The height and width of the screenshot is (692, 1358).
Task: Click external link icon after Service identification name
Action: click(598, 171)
★ ★ ★ ★ ★ ★ ★
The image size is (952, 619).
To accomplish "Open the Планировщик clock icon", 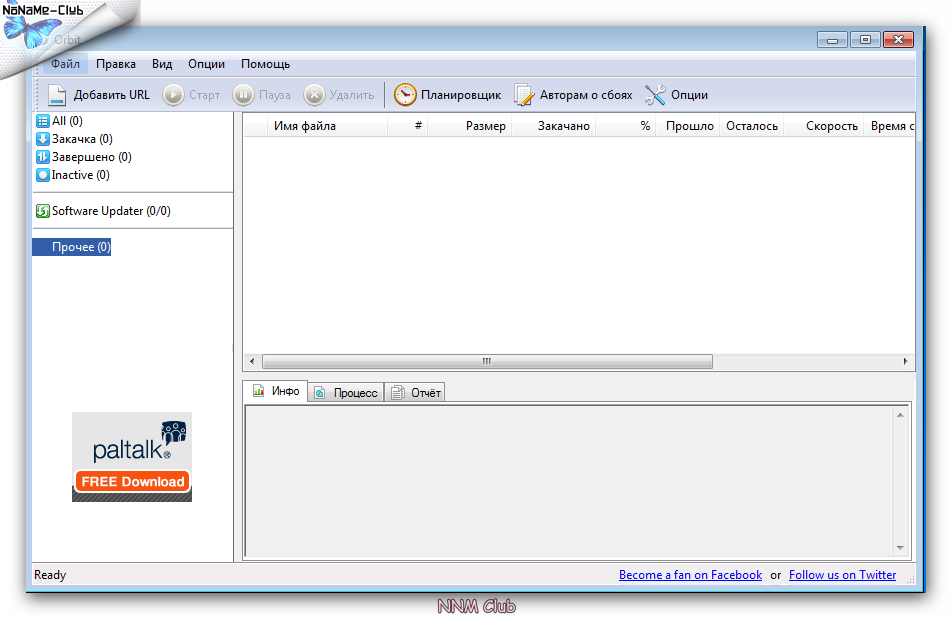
★ ★ ★ ★ ★ ★ ★
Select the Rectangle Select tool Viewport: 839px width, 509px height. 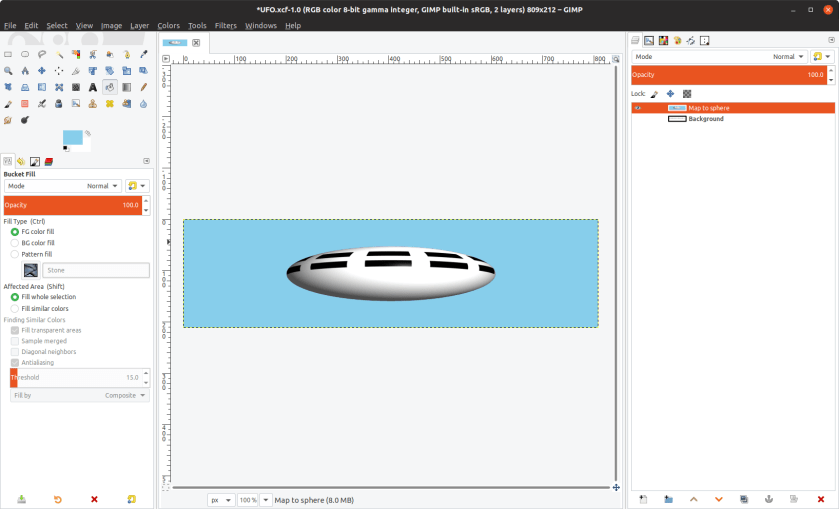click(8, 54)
★ ★ ★ ★ ★ ★ ★
_The task_
Going by the data above, the answer is exactly the lines from the one holding "The image size is (952, 619)." to the one holding "the Планировщик clock", both kept, with the pictures left out.

_Solution below_
The image size is (952, 619).
To accomplish "Open the Планировщик clock icon", 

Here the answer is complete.